▶ **Record extracts**
Start of Block
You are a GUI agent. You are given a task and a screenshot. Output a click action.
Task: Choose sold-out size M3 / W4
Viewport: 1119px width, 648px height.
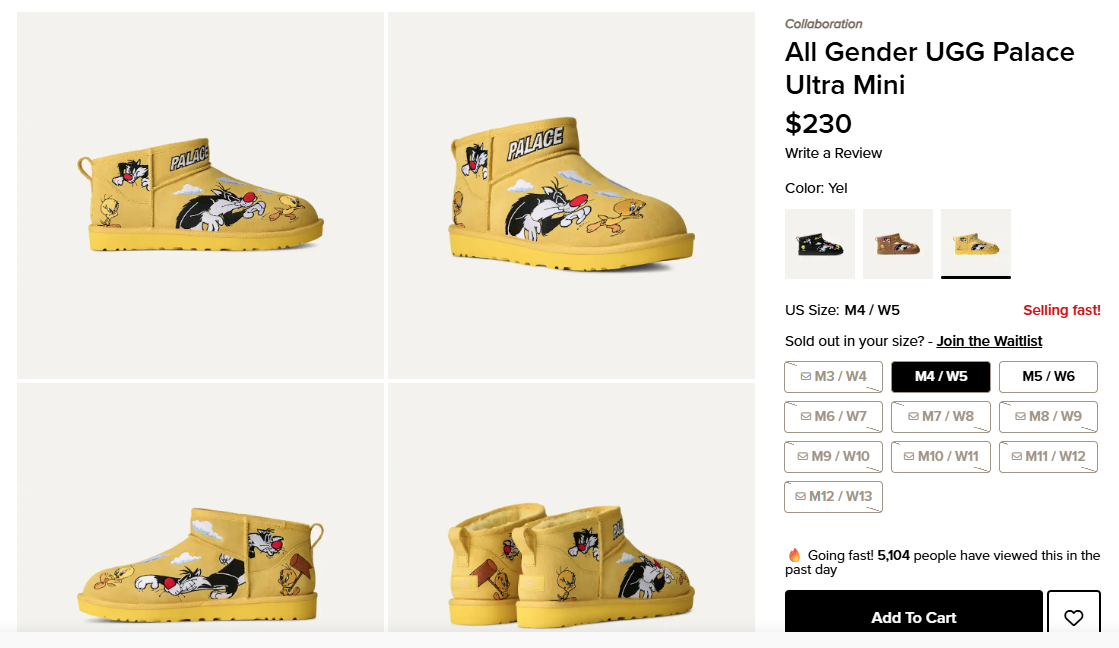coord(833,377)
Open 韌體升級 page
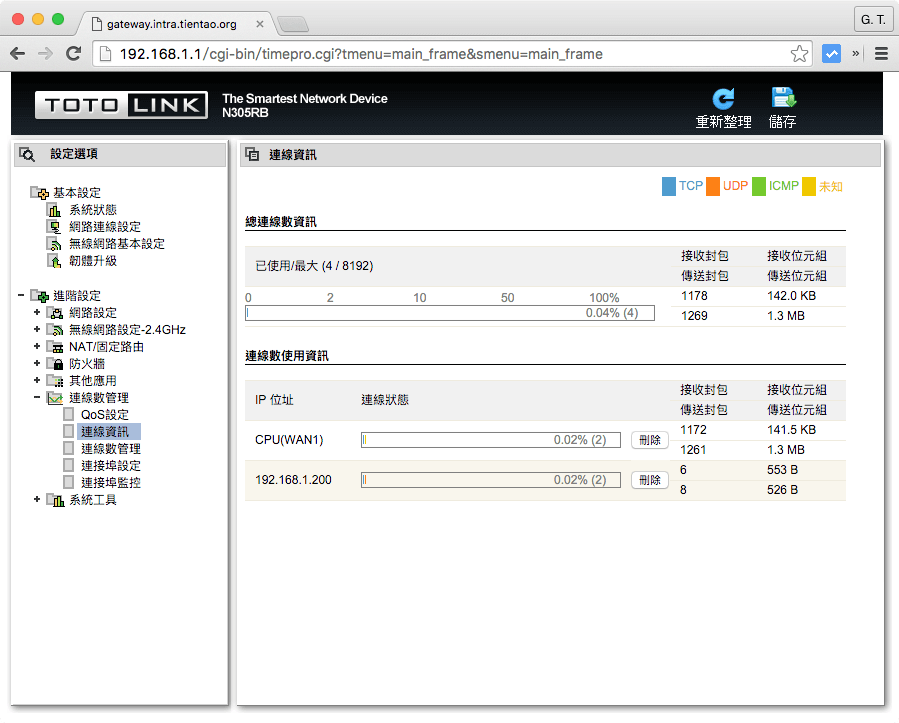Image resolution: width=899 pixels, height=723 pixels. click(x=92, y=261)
End of Block
Start of Block
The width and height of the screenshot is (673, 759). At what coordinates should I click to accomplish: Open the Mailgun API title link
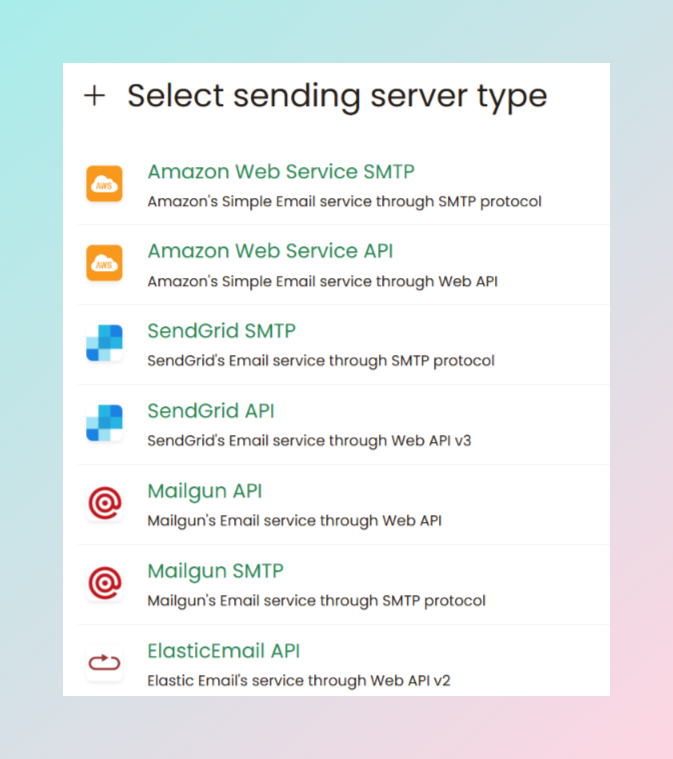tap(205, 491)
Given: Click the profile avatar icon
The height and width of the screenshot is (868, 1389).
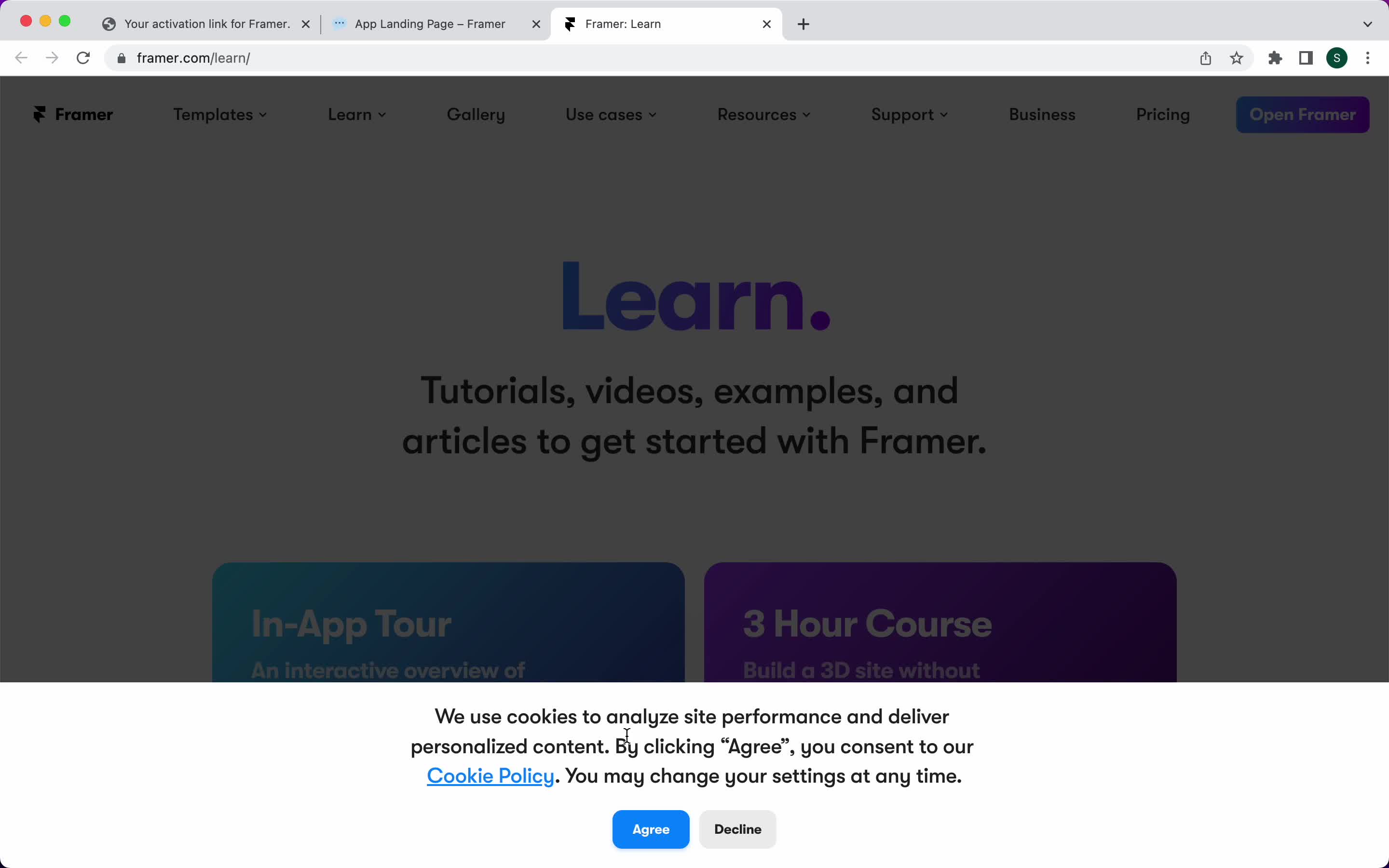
End of Block
▶ **Exercise brief**
Set the pictures aside and transcribe exactly the stretch of lines above, beginning with the one holding "The width and" and ending with the one holding "The height and".

▶ **Answer box**
The width and height of the screenshot is (673, 759). At what coordinates should I click to accomplish: Open the Mailgun API title link
tap(205, 491)
Given: Click the profile avatar icon
The height and width of the screenshot is (868, 1389).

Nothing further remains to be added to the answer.